In Charleston, Missouri, probate is the procedure in which a court validates or voids a will.
As part of this procedure, the court in Charleston, Missouri has various important responsibilities. Most notably, it has to decide if the will is valid, and consider evidence that it is not (if any such evidence exists). The probate court then has to guarantee that the property is distributed in an orderly manner, as close to the terms of the will (assuming it is valid) as possible.
Wills typically name the person who is to serve as executor of the estate. If no executor is named, the Charleston, Missouri court will appoint an executor. This is typically the person who stands to gain the most if the will is found to be legitimate.
The major duty of the executor is to serve as the living incarnation of the estate. Their job is to start probate proceedings, and see them to completion. If an executor has to be appointed by the court, it will typically be the person who stands to inherit the most from the will, as he or she has an incentive to make every effort to avoid delay.
Duties of the Executor in Charleston, Missouri
Executors of estates have a various distinct responsibilities. First, the executor must start the probate proceedings. Probate almost always needs to be done before the property in an estate can be released according to the terms of the will.
The executor also has to provide those with a direct interest in the will notice that the decedent has deceased, by filing an official death certificate.
Because people who stand to inherit from the testator may be scattered around the country, or even the world, contacting them is sometimes challenging. One of the responsibilities of the executor is to collect a list of everyone who is entitled to inherit from the decedent, so attempts to contact them can be made. They additionally have to account for all the testator's debts and assets.

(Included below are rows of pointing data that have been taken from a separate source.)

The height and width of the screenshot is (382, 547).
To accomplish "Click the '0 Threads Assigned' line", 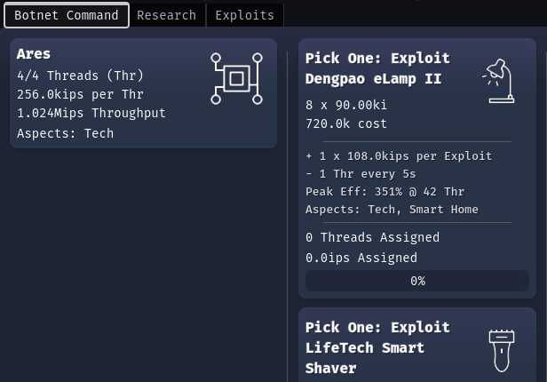I will [x=372, y=237].
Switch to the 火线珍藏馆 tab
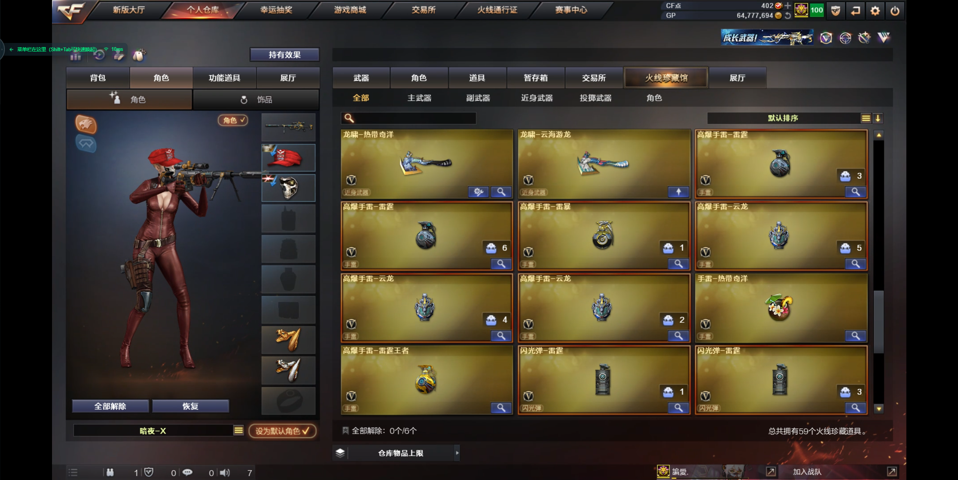The width and height of the screenshot is (958, 480). tap(666, 78)
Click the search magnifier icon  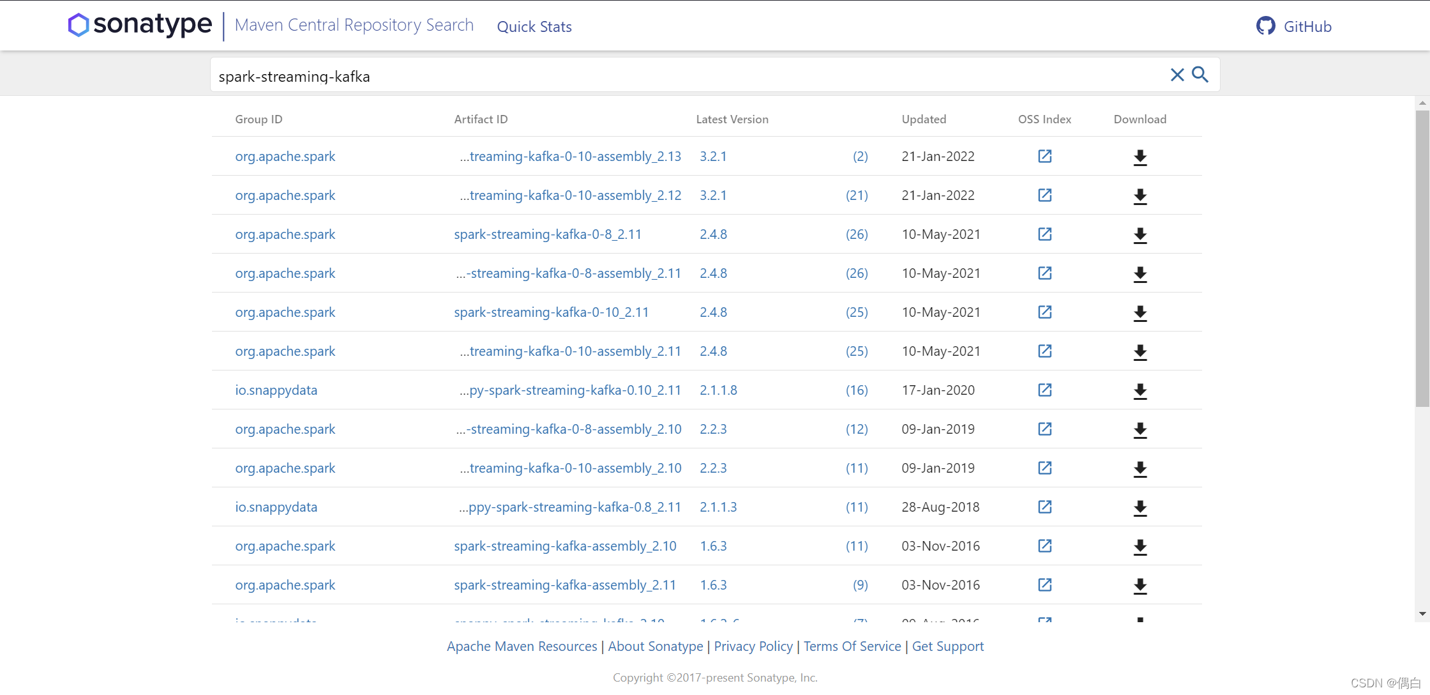pyautogui.click(x=1200, y=75)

As the representative of the estate, the executor has to take charge of the probate process, filing the proper court papers, and, if necessary, hiring an attorney for advice. If the estate is large, and the executor stands to inherit a great deal of money once this process is done, they'll probably find it to be worth the time and expense.
How Can A Charleston, Missouri Lawyer Help?
Because of the difficulties involved in probate, it would be a reliable idea to consult with and retain a Charleston, Missouri attorney who specializes in probate, especially if you are the executor of an estate.